About this task – Only the count should appear in your answer: how many lines of the data below contain the word "chết"?

Excerpts from a dataset –
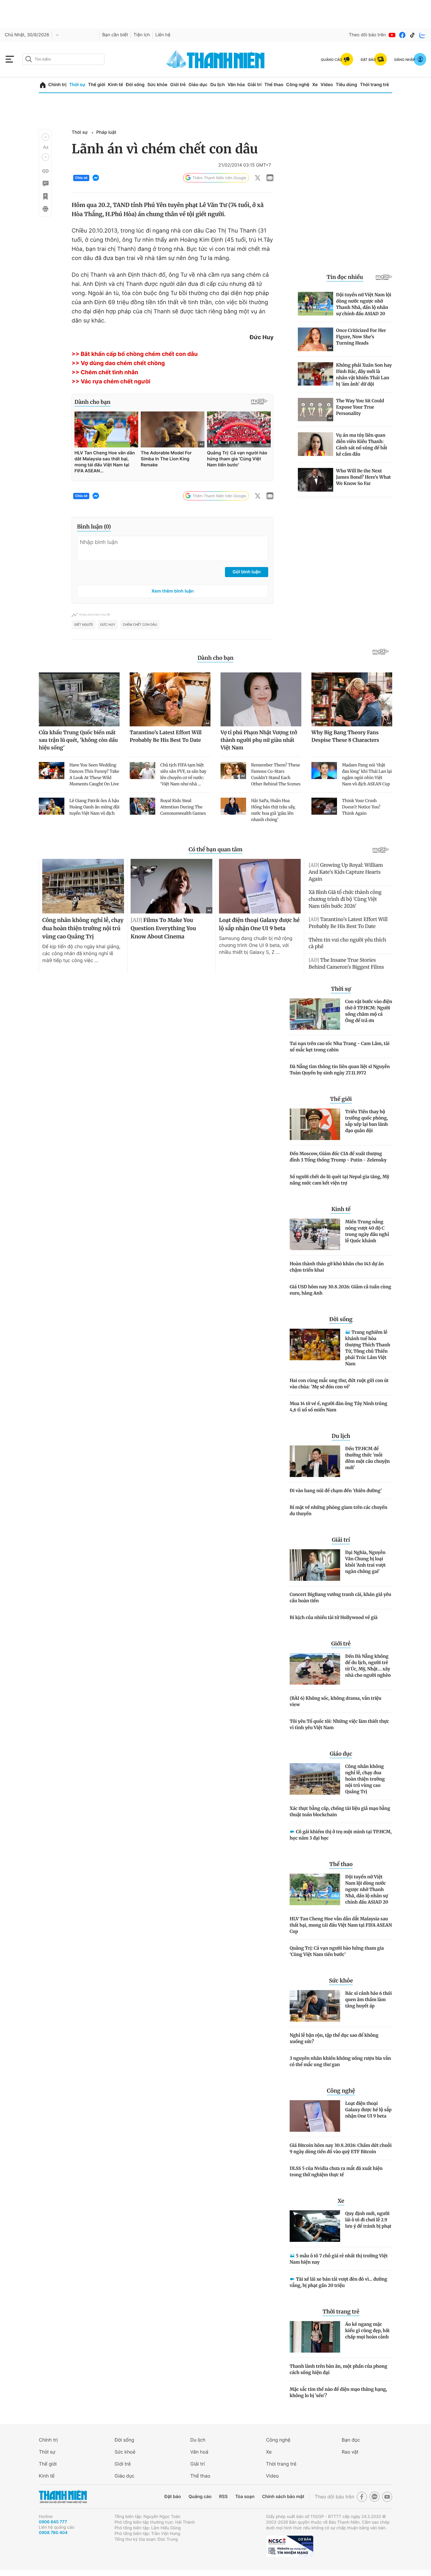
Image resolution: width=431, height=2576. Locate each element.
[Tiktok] (412, 35)
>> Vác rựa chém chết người (111, 381)
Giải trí (255, 84)
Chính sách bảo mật (283, 2496)
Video (327, 84)
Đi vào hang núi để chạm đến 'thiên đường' (336, 1490)
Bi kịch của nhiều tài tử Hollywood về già (334, 1617)
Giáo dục (197, 84)
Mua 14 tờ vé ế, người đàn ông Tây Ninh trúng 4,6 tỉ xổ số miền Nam (338, 1407)
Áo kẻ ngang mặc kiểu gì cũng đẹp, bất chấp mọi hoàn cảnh (367, 2330)
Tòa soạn (245, 2496)
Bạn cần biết (115, 35)
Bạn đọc (351, 2440)
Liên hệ (162, 35)
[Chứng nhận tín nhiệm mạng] (289, 2546)
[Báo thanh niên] (215, 59)
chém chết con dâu (140, 625)
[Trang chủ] (42, 85)
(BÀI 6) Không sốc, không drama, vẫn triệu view (335, 1701)
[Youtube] (392, 35)
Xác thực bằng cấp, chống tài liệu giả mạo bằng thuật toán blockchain (340, 1811)
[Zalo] (422, 35)
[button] (45, 137)
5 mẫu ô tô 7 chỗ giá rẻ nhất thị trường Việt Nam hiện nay (339, 2259)
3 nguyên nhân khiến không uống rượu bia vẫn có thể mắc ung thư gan (340, 2061)
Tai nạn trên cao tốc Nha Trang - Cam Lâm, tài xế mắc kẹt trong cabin (339, 1047)
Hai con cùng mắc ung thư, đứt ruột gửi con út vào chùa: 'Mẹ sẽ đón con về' (339, 1384)
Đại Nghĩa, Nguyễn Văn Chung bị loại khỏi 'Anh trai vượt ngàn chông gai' (365, 1562)
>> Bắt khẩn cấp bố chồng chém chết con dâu (135, 354)
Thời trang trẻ (374, 84)
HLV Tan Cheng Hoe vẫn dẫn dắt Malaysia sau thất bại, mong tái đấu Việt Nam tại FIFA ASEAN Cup (341, 1925)
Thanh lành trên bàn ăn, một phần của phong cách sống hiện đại (338, 2369)
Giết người (83, 625)
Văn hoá (199, 2452)
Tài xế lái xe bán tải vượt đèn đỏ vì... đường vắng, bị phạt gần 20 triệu (338, 2282)
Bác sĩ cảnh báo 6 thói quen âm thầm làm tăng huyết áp (368, 1999)
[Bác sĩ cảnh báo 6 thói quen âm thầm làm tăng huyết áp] (315, 2006)
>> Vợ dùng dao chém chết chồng (118, 363)
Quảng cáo (199, 2496)
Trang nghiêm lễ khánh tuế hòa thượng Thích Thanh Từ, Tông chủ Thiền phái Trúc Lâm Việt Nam (367, 1348)
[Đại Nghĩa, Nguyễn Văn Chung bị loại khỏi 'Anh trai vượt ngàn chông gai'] (315, 1565)
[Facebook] (402, 35)
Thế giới (96, 84)
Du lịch (217, 84)
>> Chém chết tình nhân (105, 372)
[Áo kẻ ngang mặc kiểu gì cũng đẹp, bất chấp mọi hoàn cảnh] (315, 2337)
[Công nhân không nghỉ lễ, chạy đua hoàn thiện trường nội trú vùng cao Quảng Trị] (315, 1779)
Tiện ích (141, 35)
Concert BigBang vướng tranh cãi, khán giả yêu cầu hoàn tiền (340, 1598)
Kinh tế (115, 84)
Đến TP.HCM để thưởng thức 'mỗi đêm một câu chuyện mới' (367, 1458)
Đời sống (135, 84)
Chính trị (57, 84)
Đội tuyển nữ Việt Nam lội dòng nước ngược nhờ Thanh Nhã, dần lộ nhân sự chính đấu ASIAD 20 (366, 1889)
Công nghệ (298, 84)
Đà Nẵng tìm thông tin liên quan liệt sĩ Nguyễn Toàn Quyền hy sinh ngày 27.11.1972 (340, 1070)
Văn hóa (236, 84)
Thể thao (273, 84)
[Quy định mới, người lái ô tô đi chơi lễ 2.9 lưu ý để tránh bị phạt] (315, 2226)
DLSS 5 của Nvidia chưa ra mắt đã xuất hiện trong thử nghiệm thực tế (336, 2171)
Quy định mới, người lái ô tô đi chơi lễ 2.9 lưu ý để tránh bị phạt (368, 2220)
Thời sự (77, 84)
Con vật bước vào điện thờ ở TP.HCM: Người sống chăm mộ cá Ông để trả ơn (368, 1011)
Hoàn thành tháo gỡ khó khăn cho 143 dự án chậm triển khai (337, 1267)
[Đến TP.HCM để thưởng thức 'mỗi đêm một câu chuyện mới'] (315, 1461)
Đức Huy (107, 625)
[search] (63, 59)
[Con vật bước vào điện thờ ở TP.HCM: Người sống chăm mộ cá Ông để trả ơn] (315, 1014)
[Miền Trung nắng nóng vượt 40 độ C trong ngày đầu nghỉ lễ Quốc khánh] (315, 1234)
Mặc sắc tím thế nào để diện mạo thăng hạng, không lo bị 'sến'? (338, 2392)
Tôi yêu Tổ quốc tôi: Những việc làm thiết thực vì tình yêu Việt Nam (339, 1724)
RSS (223, 2496)
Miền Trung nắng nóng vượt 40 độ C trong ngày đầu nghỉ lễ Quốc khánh (367, 1231)
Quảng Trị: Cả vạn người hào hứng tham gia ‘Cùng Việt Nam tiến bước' (337, 1951)
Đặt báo (172, 2496)
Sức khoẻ (125, 2452)
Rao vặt (350, 2452)
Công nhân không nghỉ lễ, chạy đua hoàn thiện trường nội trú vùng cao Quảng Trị (365, 1779)
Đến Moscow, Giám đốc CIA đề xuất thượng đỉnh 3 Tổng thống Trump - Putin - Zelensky (338, 1157)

Answer for this exercise – 5